The Looming NFL Lockout
Who’s to Blame?
In most labor disputes, it’s easy to pick sides. Just support the little guy. It’s easy to root for a worker trying to raise a family on $30,000 a year, who is struggling to get a 5% raise from a CEO that makes $5 million a year.
But the looming NFL lockout is not your typical labor dispute. The NFL owners are planning to shut down professional football when the contract with the players runs out in March unless the players’ union, the National Football League Players Association (NFLPA), agrees to give the owners a larger share of the revenue.
The owners claim that they can’t afford to continue under the current contract terms. According to NFL Commissioner Roger Goodell (who works for the owners), profits are down sharply since the players receive 59% of the revenue under the current agreement. Goodell maintains that the owners’ 41% isn’t enough make a profit.
DeMaurice Smith, head of the players’ association tells a different story. One where the owners are making huge profits and simply want a bigger slice of the pie.

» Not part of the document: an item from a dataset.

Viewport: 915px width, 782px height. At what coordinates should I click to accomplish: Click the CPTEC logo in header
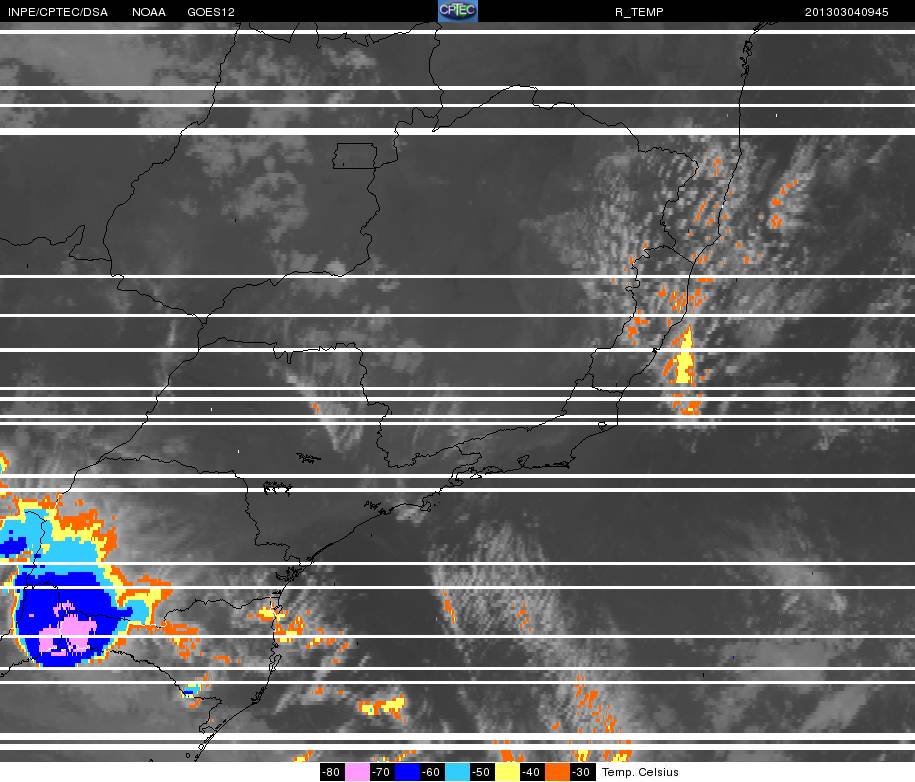pyautogui.click(x=458, y=11)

NFL players are not Joe six pack. With an average salary of $1 million per year, it’s hard for the average fan to feel sympathy for them. Yet, the owners are even richer. The average value of an NFL team is over $1 billion dollars. While most of us watched our 401(k)s take a beating by the 2008 market crash, the NFL owners have the luxury of watching the value of their team double every 5 years.
The simple truth is that football is a Big Business with partners that disagree how to divide the revenue. I doubt any of us know how to divide a revenue this great. You need to be a CPA just to comprehend the numbers. The players get 59% of the revenue, but only after the owners take $ 1 billion off the top. And that’s just the beginning of the complexity. Players make huge salaries, but not for long. After 5 years, most NFL players are back on the streets competing for jobs with everyone else. Often they face lifetime medical problems, from the aftermath of multiple concussions to servere knee problems. How much is a player entitled to for their high risk occupation?
I have no idea.
But… I know how reasonable business people operate. When I ran a manufacturing company and we had a bad year, I showed the employees the books so they could see for themselves and asked everyone (including me) to take a pay cut so we could all keep our jobs. The NFL owners aren’t showing anyone the books.
If the NFL owners really need a bigger share of the pie, the answer is simple; stop playing power games, open the books and let the players (and the public) see the numbers for themselves. People who are telling the truth have no need for secrecy.